*Work instructions:* From the entries below, copy every line that has the word "Given".

*****

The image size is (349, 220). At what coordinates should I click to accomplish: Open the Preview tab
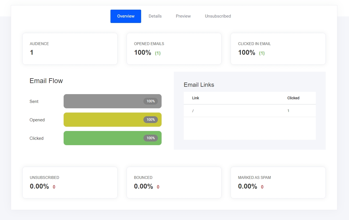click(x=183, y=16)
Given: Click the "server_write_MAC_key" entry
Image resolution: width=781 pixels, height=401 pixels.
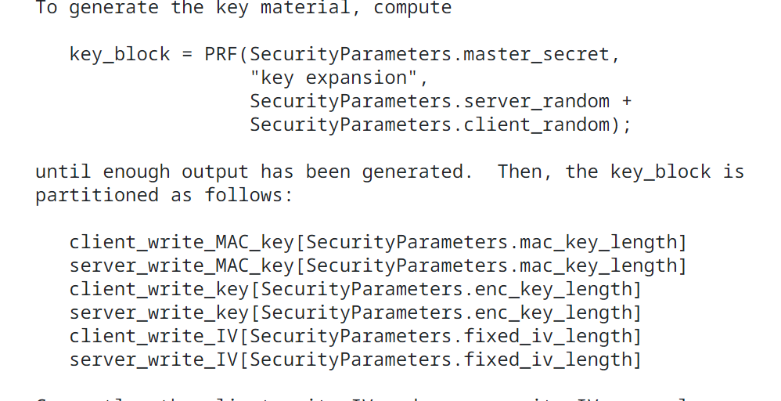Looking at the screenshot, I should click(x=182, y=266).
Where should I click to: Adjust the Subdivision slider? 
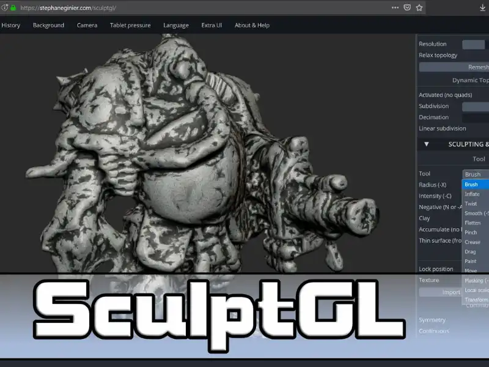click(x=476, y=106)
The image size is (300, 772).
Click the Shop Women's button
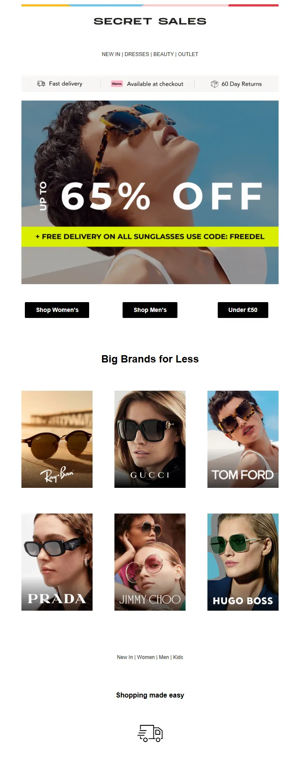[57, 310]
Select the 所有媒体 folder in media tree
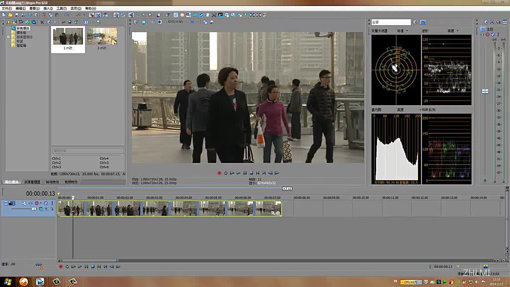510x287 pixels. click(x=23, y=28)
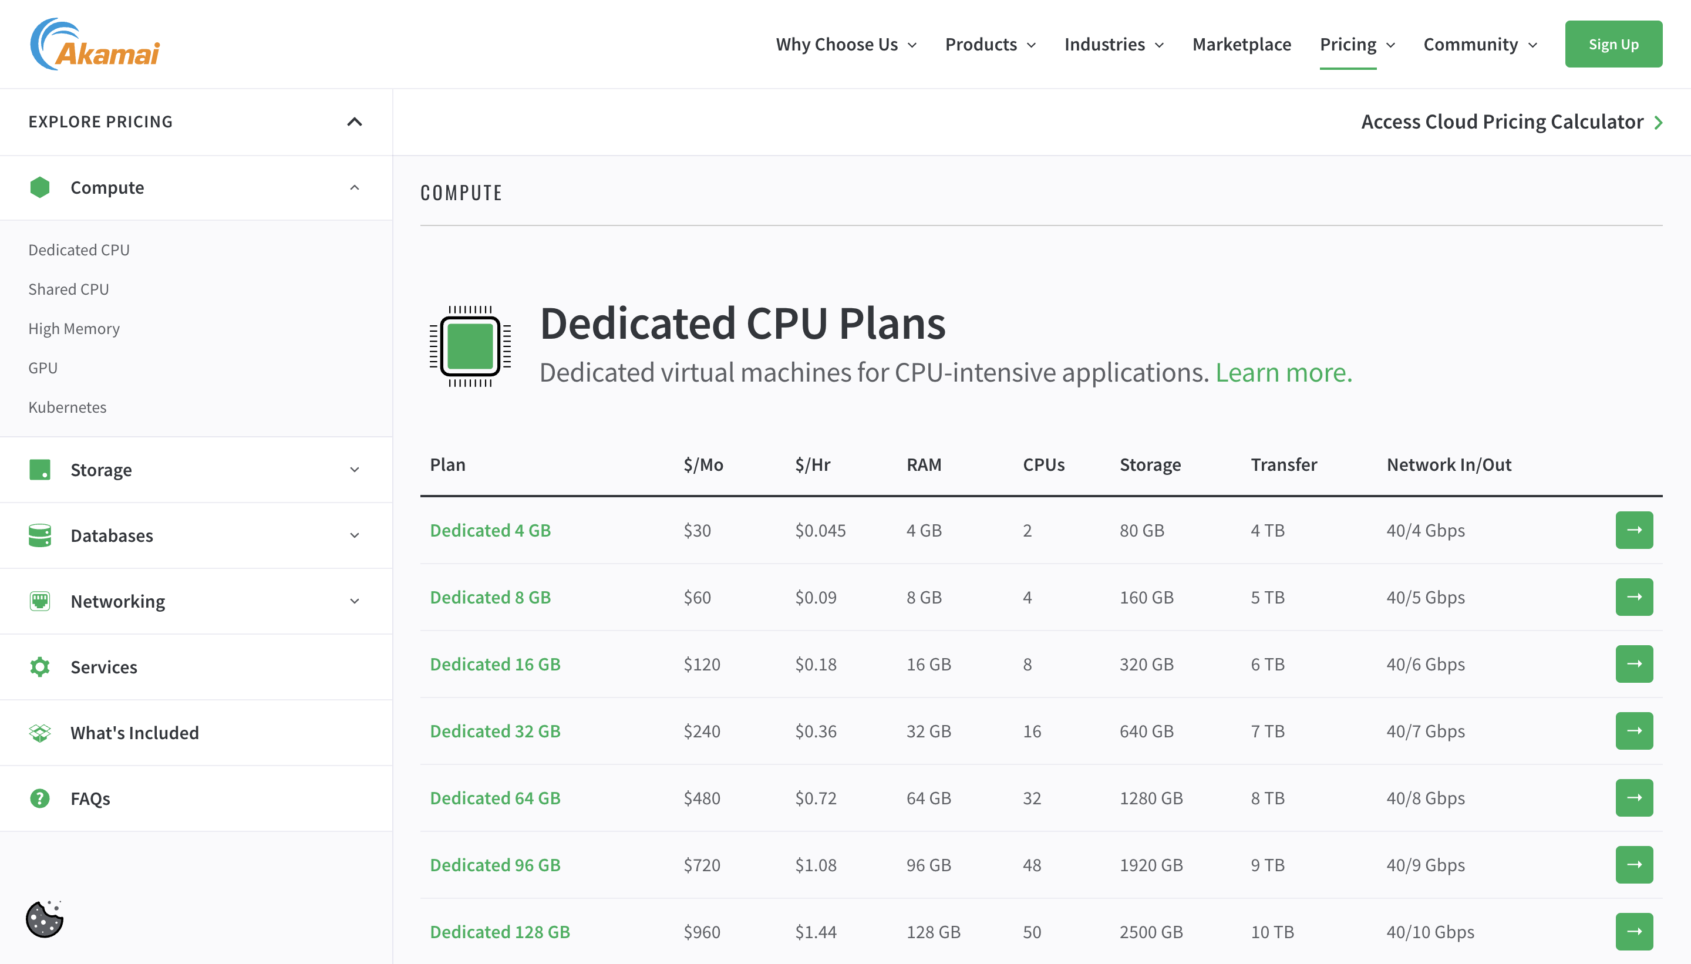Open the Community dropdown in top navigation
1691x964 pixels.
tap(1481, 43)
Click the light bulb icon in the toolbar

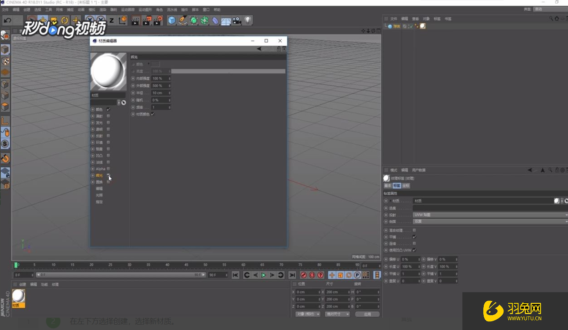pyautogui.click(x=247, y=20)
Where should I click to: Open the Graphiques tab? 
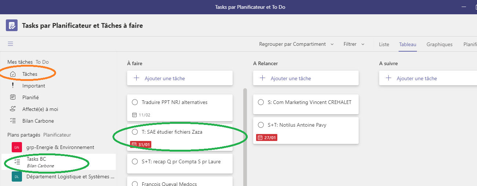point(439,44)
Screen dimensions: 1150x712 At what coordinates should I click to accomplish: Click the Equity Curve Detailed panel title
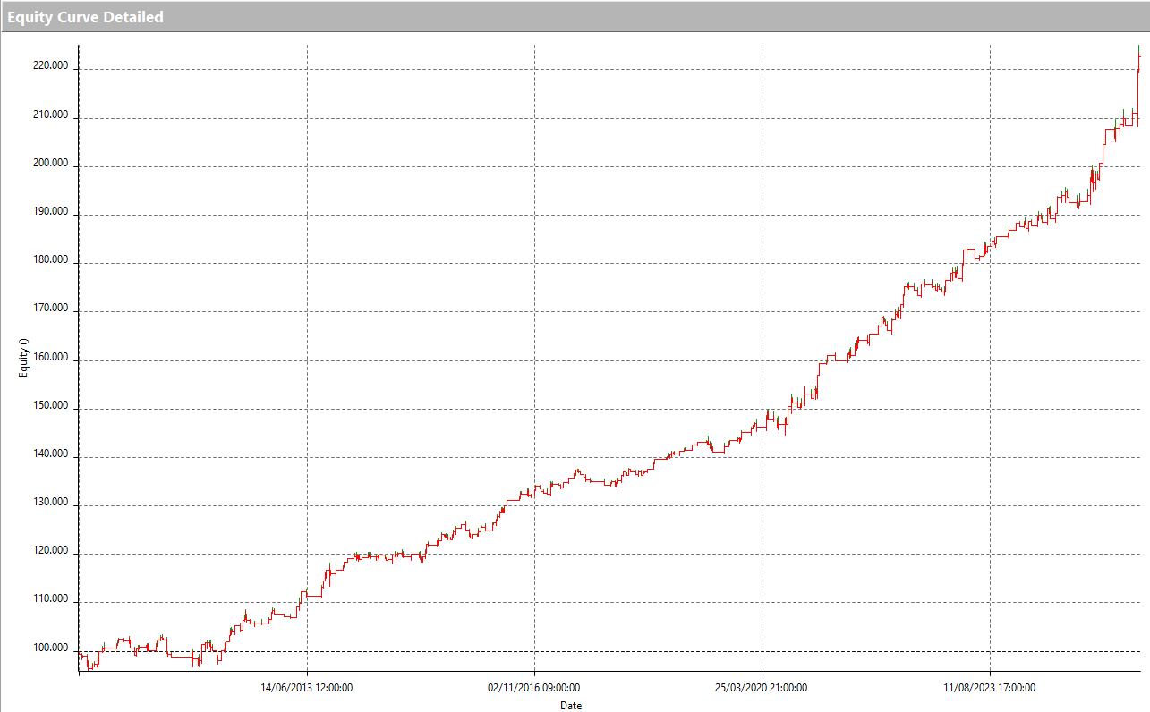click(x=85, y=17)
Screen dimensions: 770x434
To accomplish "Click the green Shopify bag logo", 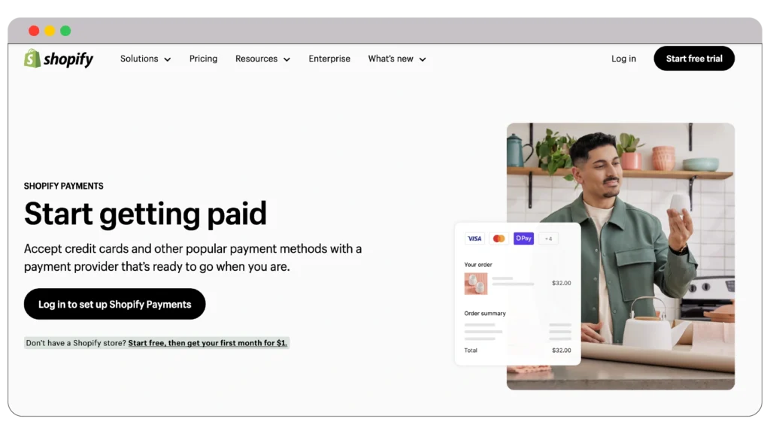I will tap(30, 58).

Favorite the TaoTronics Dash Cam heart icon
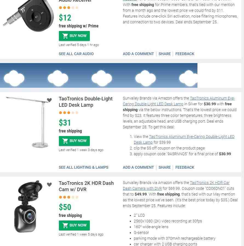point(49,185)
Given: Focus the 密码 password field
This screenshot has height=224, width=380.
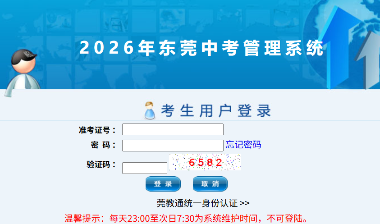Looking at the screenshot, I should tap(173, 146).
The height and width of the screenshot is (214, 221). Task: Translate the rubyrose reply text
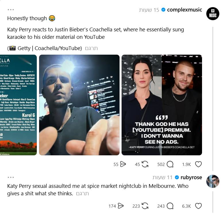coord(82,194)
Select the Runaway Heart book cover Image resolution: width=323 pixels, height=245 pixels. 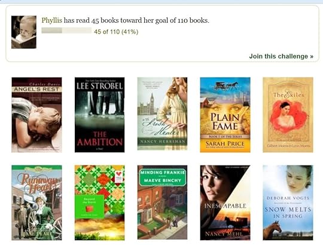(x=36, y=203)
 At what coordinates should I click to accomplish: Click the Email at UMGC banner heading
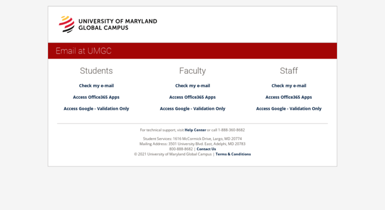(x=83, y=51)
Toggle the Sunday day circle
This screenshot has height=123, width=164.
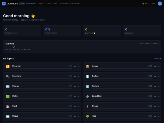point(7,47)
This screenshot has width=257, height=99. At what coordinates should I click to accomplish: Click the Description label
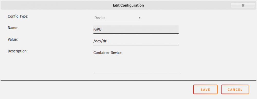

*****

*Output of the exercise:*
Given: Click the "server_write_MAC_key" entry
Given: Focus the 密码 password field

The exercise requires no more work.